先天性心脏病(congenital heart disease, CHD)是最常见的出生缺陷,全球及中国的患病率呈上升趋势,最新数据分别达8.22‰
[1]和8.98‰
[2-3]。随着诊疗技术的快速发展,CHD患儿的生存率显著提高,但神经发育迟缓问题随之凸显,成为影响长期预后的关键挑战
[4]。这种迟缓可能源于胎儿期异常血流动力学所致的脑灌注与氧供不足
[5-6]。临床发现,CHD儿童在学龄前及学龄期普遍存在运动、语言、记忆及信息处理速度等多维度发育落后,部分患儿智商偏低
[7]。这些缺陷不仅阻碍其学业与社交发展,更可能对成年后的职业生涯造成深远影响
[8]。尽管国际上已采用贝利婴儿发展量表(Bayley Scales of Infant Development, BSID)等工具对CHD儿童神经发育进行评估,但现有研究多局限于西方国家,且样本量普遍较小,导致统计效力不足。尤其在中国这一高发地区,相关研究虽已起步,却迫切需要系统性的数据整合。基于此,本研究通过Meta分析的方法,综合评估CHD儿童在认知、语言、运动功能及智商等方面的发育水平,并与健康儿童进行比较,同时通过亚组分析和敏感性分析探讨潜在异质性来源,旨在为CHD儿童神经发育迟缓的筛查与干预提供循证医学支持。
1 资料与方法
1.1 文献检索策略
计算机检索Web of Science、PubMed、Embase、万方数据库、中国知网、中国生物医学文献数据库及维普数据库中采用BSID量表(包括BSID-Ⅱ和BSID-Ⅲ)和韦氏智力量表对CHD儿童与健康对照儿童的神经发育状况进行评估的研究,同时追溯纳入文献的参考文献,补充获取相关文献。中文检索词为“先天性心脏病”“先天性心脏缺陷”“贝利婴儿发展量表”“韦氏儿童智力量表”;英文检索词为“congenital heart disease”“Bayley Scales of Infant Development Ⅱ”“Bayley Scales of Infant Development Ⅲ”“Wechsler Intelligence Scale for Children”“Wechsler Preschool and Primary Scale of Intelligence”。采取主题词与自由词相结合的方式,检索时间为各数据库建库至2025年2月20日。
1.2 文献纳入与排除标准
纳入标准:(1)研究对象为CHD儿童;(2)采用BSID量表或韦氏智力量表评估;(3)结果以均值±标准差表示;(4)设有健康对照组;(5)研究设计为队列、病例对照或横断面研究。

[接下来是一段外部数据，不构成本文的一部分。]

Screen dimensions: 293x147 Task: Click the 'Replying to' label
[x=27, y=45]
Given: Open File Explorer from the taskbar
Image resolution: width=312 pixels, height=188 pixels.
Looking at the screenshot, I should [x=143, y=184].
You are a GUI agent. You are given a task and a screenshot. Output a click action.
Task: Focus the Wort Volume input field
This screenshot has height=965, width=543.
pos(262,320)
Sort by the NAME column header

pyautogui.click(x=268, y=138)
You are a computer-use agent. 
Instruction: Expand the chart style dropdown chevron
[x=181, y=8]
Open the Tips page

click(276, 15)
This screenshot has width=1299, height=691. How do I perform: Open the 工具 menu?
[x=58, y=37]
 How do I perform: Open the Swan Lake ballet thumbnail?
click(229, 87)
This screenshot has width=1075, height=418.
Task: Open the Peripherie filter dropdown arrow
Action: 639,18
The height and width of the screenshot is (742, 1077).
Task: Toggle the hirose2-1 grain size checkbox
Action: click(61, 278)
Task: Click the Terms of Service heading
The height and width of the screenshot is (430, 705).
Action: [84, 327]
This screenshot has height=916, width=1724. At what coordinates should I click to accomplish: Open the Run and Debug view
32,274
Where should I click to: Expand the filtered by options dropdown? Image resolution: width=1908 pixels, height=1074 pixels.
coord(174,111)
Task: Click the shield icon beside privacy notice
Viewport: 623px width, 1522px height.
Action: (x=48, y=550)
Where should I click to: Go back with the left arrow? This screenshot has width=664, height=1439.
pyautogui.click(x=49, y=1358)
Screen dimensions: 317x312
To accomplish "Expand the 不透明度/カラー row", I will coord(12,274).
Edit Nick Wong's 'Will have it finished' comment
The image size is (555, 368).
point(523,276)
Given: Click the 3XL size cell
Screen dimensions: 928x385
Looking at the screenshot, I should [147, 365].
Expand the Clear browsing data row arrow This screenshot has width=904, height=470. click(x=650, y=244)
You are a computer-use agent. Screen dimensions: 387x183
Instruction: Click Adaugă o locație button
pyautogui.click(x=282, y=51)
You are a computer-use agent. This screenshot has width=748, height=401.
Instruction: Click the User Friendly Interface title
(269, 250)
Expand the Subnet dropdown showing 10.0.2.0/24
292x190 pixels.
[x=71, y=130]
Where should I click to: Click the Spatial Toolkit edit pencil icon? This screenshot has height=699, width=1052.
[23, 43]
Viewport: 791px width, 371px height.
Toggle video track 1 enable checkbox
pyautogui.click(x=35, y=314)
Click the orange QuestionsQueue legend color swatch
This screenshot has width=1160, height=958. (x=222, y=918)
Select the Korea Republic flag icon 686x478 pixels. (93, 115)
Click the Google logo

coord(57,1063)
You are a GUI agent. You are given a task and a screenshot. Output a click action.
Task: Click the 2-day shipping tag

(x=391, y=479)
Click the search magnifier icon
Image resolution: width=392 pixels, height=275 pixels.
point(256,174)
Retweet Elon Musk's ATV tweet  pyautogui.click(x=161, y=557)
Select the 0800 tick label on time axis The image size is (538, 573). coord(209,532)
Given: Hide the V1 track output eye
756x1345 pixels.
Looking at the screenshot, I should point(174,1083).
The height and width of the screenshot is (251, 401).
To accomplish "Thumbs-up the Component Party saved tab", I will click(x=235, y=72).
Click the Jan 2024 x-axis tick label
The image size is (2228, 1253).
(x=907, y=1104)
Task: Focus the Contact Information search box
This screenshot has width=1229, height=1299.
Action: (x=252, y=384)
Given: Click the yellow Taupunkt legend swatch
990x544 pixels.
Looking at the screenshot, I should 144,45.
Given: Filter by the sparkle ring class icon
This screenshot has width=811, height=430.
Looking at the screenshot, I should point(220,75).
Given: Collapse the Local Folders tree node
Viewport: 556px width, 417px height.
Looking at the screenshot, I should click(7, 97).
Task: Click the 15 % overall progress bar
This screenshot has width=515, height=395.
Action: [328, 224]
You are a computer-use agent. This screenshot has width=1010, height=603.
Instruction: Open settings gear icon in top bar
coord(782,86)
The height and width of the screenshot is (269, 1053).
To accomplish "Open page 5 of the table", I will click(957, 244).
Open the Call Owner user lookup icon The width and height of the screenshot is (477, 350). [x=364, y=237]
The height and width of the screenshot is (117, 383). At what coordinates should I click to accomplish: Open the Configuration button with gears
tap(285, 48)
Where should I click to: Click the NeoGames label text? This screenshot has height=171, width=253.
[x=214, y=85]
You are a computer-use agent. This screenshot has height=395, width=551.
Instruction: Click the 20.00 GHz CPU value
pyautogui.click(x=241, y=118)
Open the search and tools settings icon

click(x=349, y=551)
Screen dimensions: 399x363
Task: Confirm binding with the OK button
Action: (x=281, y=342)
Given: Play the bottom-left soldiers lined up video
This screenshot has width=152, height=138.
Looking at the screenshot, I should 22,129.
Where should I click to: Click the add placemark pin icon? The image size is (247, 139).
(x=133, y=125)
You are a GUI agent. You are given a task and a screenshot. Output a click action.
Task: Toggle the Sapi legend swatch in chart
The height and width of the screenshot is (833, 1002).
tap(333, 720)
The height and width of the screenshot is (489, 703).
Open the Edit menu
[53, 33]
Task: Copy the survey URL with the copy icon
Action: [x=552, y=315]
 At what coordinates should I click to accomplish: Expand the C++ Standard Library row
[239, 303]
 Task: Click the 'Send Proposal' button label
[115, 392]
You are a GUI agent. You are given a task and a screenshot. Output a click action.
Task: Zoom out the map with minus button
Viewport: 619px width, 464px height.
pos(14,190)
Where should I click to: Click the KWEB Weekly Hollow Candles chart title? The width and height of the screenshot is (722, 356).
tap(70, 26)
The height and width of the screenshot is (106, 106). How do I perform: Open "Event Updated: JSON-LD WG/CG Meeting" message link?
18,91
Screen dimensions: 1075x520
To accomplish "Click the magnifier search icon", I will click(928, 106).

排除标准:(1)缺乏原始数据;(2)会议摘要、综述、社论、评论及非同行评审报告等;(3)重复文献。
1.3 文献筛选与资料提取
由两名研究者独立筛选文献、提取数据及进行质量评估。如有分歧,通过讨论或咨询通信作者予以解决。提取的数据包括第一作者、发表年份、研究所在地区、研究设计类型、病例组与对照组样本量、结局测量工具、评估年龄、量表各项得分、是否手术治疗等。
1.4 文献质量评价
采用Newcastle-Ottawa量表评估队列研究和病例对照研究的质量:当评分≥7分时,认为该研究的质量较高
[9]。采用美国医疗研究与质量署标准评估横断面研究的质量:8~11分代表高质量,4~7分代表中等质量,≤3分代表低质量
[10]。
1.5 量表内容
(1)BSID量表适用于1~42月龄儿童,其中BSID-Ⅱ量表包括智力发育指数(mental development index, MDI)和精神运动发育指数(psychomotor development index, PDI);BSID-Ⅲ量表包括认知复合评分(cognitive composite score, CCS)、语言复合评分(language composite score, LCS)和运动能力复合评分(motor composite score, MCS),标准得分均为100±15
[11-12],其子测验(接受性/表达性语言、精细/粗大运动)评分为10±3
[13-14]。
(2)韦氏智力量表分为学前及初小智力量表(Wechsler Preschool and Primary Scale of Intelligence, WPPSI)和儿童智力量表(Wechsler Intelligence Scale for Children, WISC)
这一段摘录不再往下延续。